Abstract

The coronavirus disease 2019 (COVID-19) pandemic has negatively impacted the mental health functioning of older adults residing in long-term care (LTC) settings. This study examines the impact of the lockdown on anxiety symptoms over time in LTC residents. Secondary data analysis was conducted on clinical data obtained with permission from a large behavioral health company that provides behavioral health services in long-term care (LTC) and assisted living (AL) facilities. Data were obtained from 1149 adults (mean age 72.37, 70% female) in LTC and AL facilities across the United States who were receiving psychological services 1 year prior, and 1 year after, the COVID-19 pandemic lockdown. Changes in anxiety (measured using a clinician rating scale) over time before and after the pandemic were assessed using latent growth curve modeling with psychiatric diagnosis, psychiatric medication, and demographic factors included as covariates. Anxiety severity decreased over time before and after the onset of the COVID-19 pandemic. Although pandemic-level factors such as facility closure and telehealth availability did not affect anxiety over time, individual treatment factors such as obsessive compulsive disorder diagnosis, initial anxiety severity, bipolar disorder diagnosis, and prescriptions for anxiolytic and antipsychotic medications affected the trajectory of anxiety during the pandemic.
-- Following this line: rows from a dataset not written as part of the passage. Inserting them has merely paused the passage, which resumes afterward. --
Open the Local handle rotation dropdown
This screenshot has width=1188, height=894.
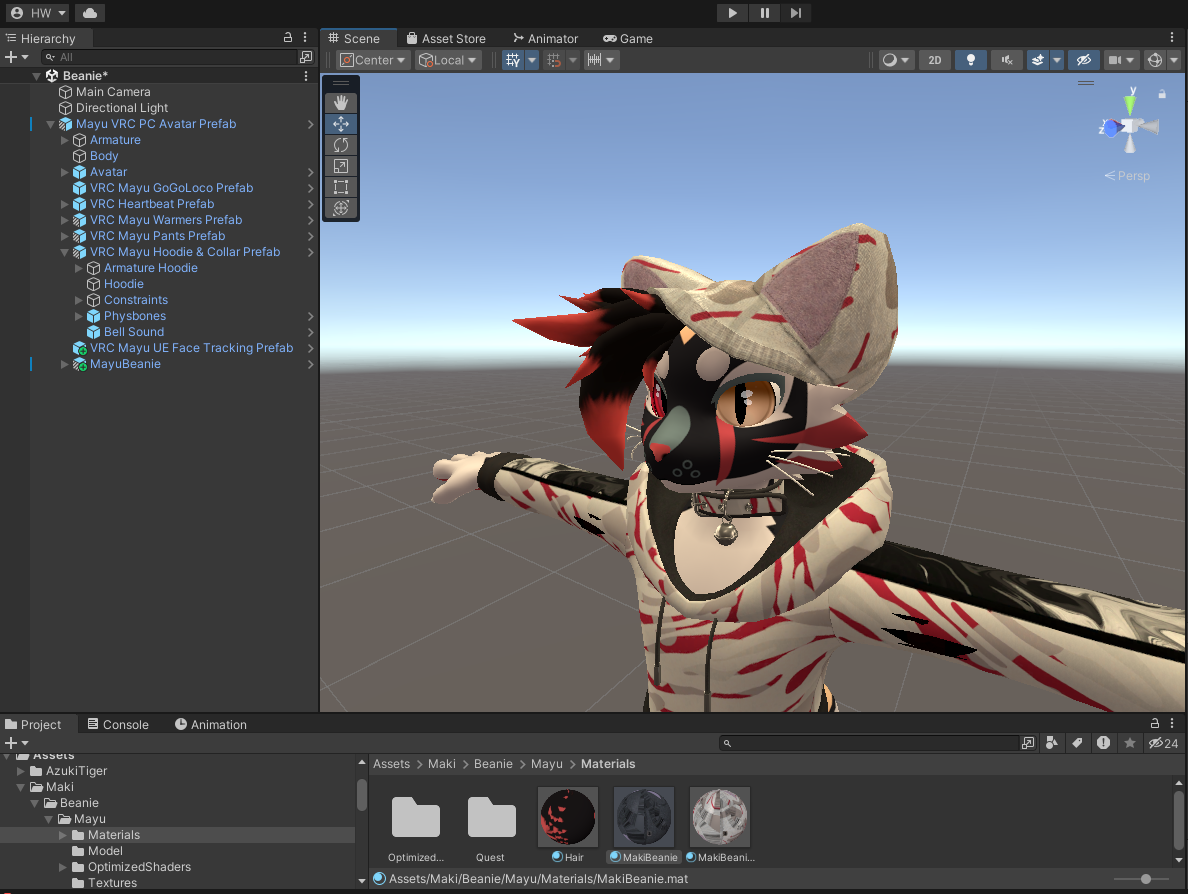[x=448, y=60]
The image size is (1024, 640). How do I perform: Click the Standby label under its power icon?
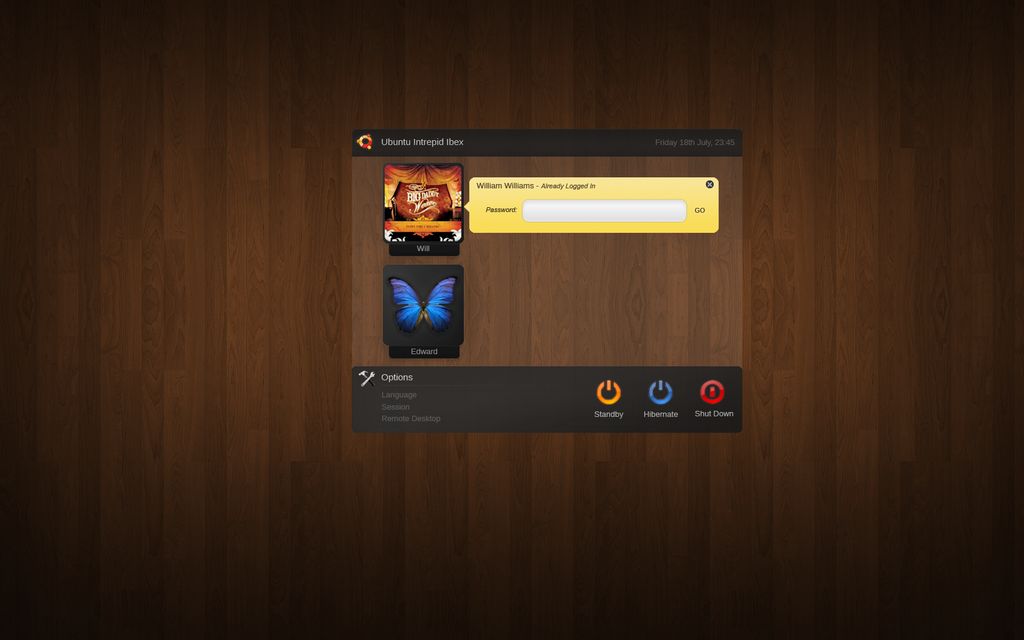click(x=608, y=413)
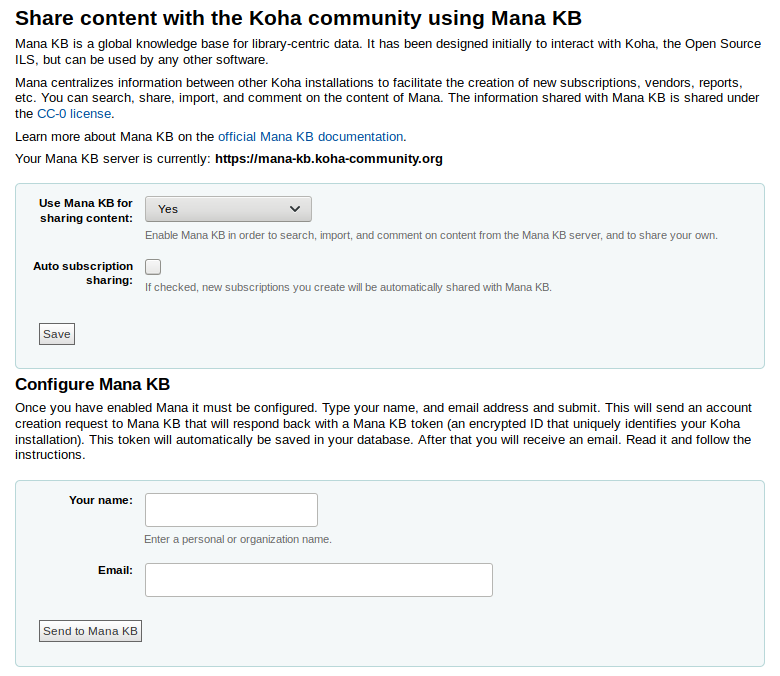
Task: Click the 'Configure Mana KB' heading
Action: click(x=92, y=385)
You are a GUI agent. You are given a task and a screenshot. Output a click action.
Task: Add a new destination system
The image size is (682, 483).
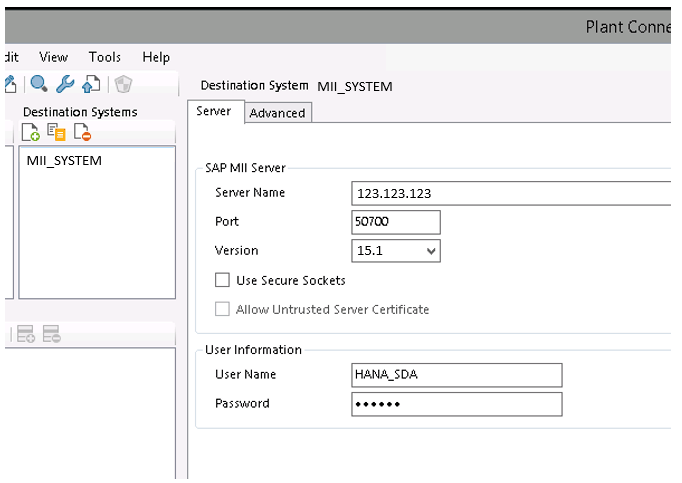click(x=31, y=133)
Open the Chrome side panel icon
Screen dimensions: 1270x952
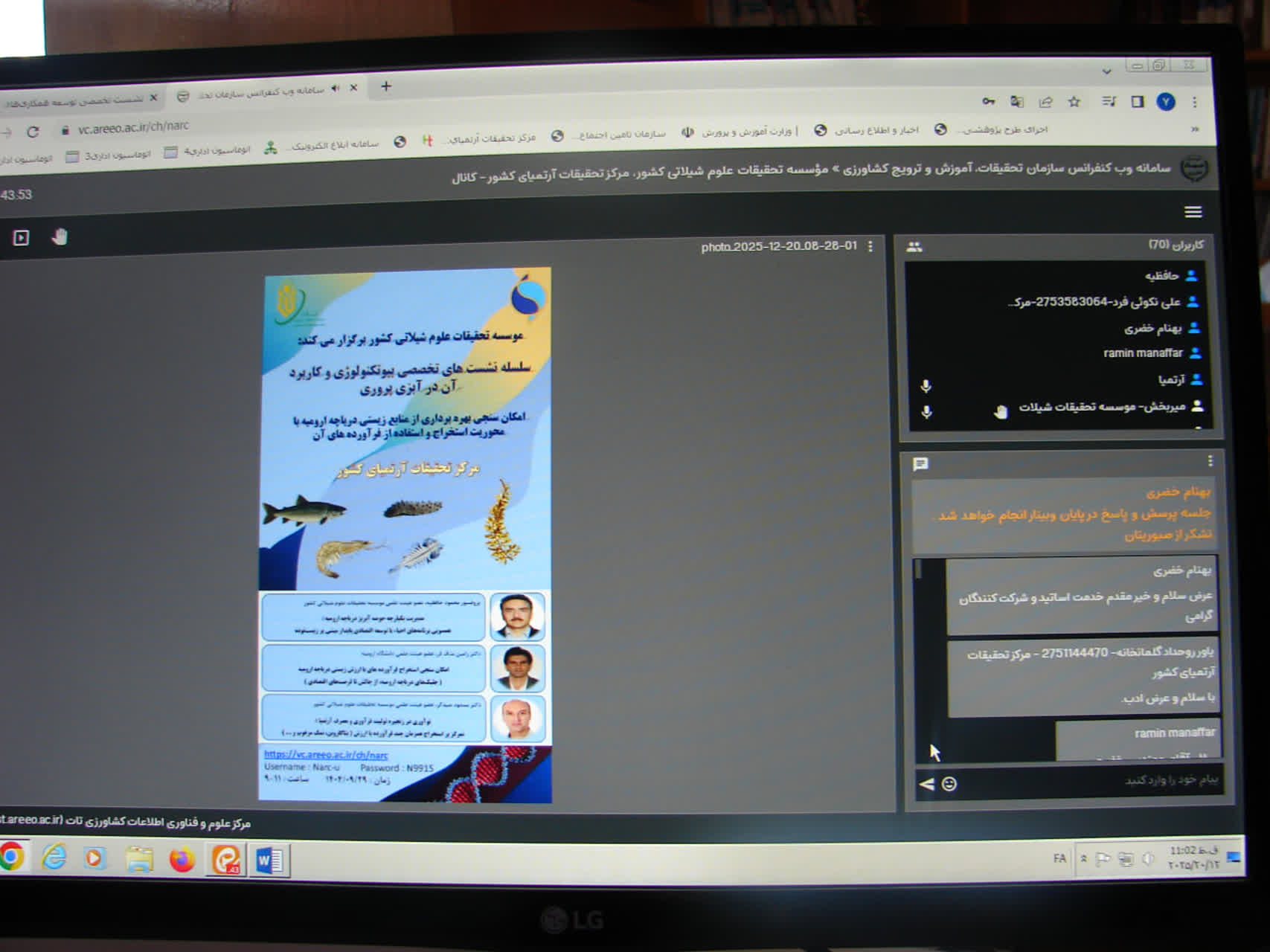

These results demonstrate that individual covariates such as diagnosis, symptom severity, and medication use impacted the trajectory of anxiety symptoms before and during the COVID-19 pandemic more strongly than pandemic-related circumstances (facility closure, telehealth availability). The impact of the COVID-19 pandemic may be better observed through treatment-relevant variables, rather than pure symptom severity. In preparation for future pandemics or other large-scale disasters potentially impacting service delivery, facilities should continue to prioritize continuity of care or a timely resumption of services attending to individual treatment factors.